Власть и упорство ненависти к себе удивительны даже для аналитика, знакомого с путями ее воздействия. Пытаясь найти причины ее глубины, мы должны понять ярость возгордившегося я, чувствующего, что наличное я на каждом шагу унижает его, мешает взлететь. Мы также должны принять во внимание, какое предельно важное значение имеет эта ярость. Ведь сколько бы невротик ни пытался относиться к себе, как к бесплотному духу, его жизнь и, следовательно достижение славы зависит от наличного я. Если он убьет ненавистное я, он убьет и возвышенное я, как Дориан Грей, вонзивший нож в свои портрет, отражающий его деградацию. Если бы не эта зависимость, самоубийство было бы логическим завершением ненависти к себе. На самом деле самоубийство случается сравнительно редко и происходит в результате сочетания факторов, из которых ненависть к себе – далеко не единственный. С другой стороны, зависимость делает ненависть к себе более жестокой и беспощадной, как это бывает в случае любой бессильной ярости.

Хуже того, ненависть к себе является не только результатом самовозвеличивания, но и служит для его поддержания. Точнее, она служит влечению воплотить идеальное я и обрести цельность на подобном возвышенном уровне, исключая все, что этому противоречит. Самое осуждение несовершенств подтверждает богоподобные нормы, с которыми человек себя отождествляет. Эту функцию ненависти к себе мы можем наблюдать при анализе. Когда мы открываем ненависть пациента к себе, у нас может возникнуть наивное ожидание, что пациент очень захочет от нее избавиться. Иногда подобная здоровая реакция действительно наблюдается. Но чаще мы встречаемся с двойственностью пациента. Он не может не признавать обременительность и опасность ненависти к себе, но может считать восстание против своего ярма более опасным. Он будет с большой убедительностью говорить о ценности высоких норм и опасности распуститься, относясь к себе снисходительно. Или же он постепенно откроет нам свое убеждение, что вполне заслуживает того презрения, с которым относится к себе, а такое убеждение указывает, что он еще не способен принять себя на более мягких условиях, чем его жесткие завышенные нормы.

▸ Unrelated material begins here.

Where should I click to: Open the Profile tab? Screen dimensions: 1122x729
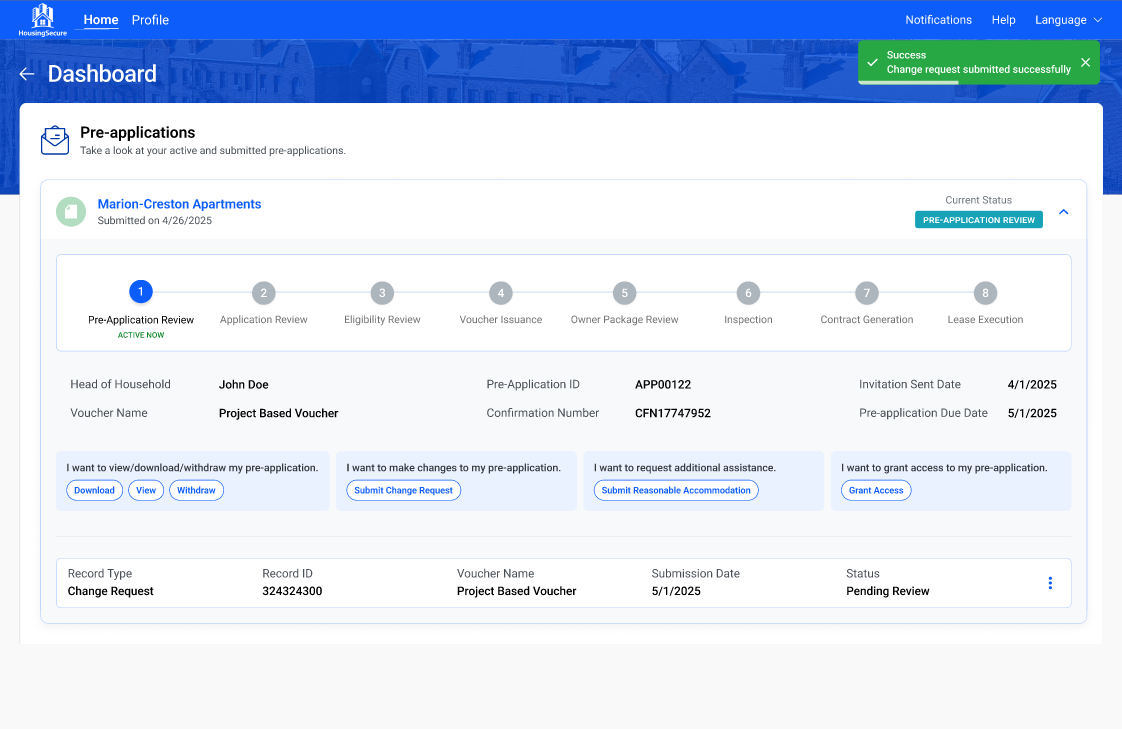[150, 20]
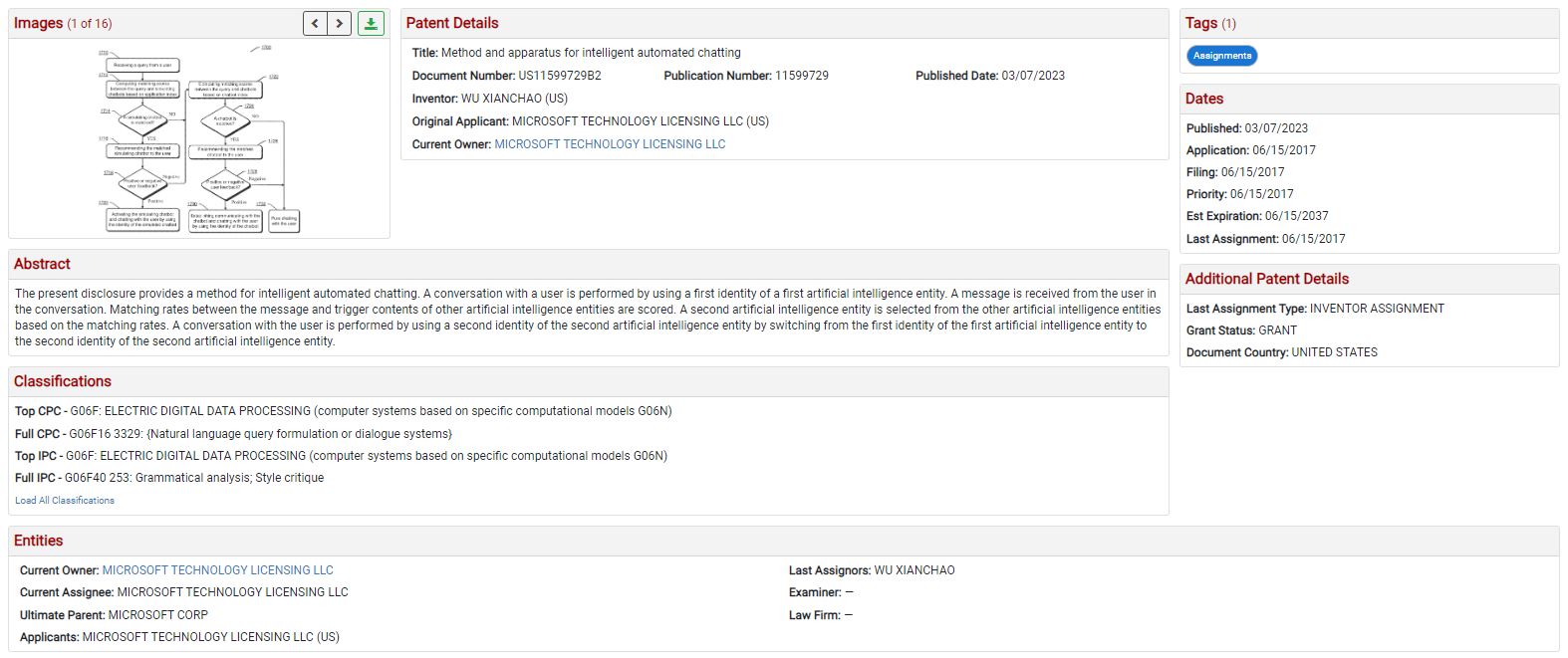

Третий фактор, делающий ненависть к себе столь жестокой и беспощадной, мы уже упоминали. Это отчуждение от себя. Проще говоря, невротик не испытывает никаких чувств к себе. Прежде чем осознание того, что он ломает себя, приведет его к конструктивным шагам, он должен хотя бы почувствовать свои страдания, пожалеть себя. Или, беря иной аспект, он должен откровенно признаться себе в собственных желаниях, прежде чем осознание, что он сам себя фрустрирует, начнет беспокоить его или хотя бы интересовать.

Но сознается ли ненависть к себе? То, что выражено в "Гамлете", "Ричарде Третьем" или в приведенном выше стихотворении, не просто проницательный взгляд поэта на муки человеческой души. Многие люди в течение долгого или короткого промежутка времени переживают ненависть к себе или презрение к себе как таковое. В них может вдруг ярко вспыхнуть чувство "Я ненавижу себя" или "Я презираю себя", они могут быть в ярости на себя. Но такое яркое переживание ненависти к себе случается только в периоды несчастья и забывается, когда беда проходит. Как правило, вопрос о том, не были ли эти чувства или мысли чем то большим, чем временной реакцией на "неудачу", "глупость", ощущение плохого поступка или на осознание внутрипсихического препятствия, даже не возникает. Следовательно, не возникает и осознания гибельной и постоянной ненависти к себе.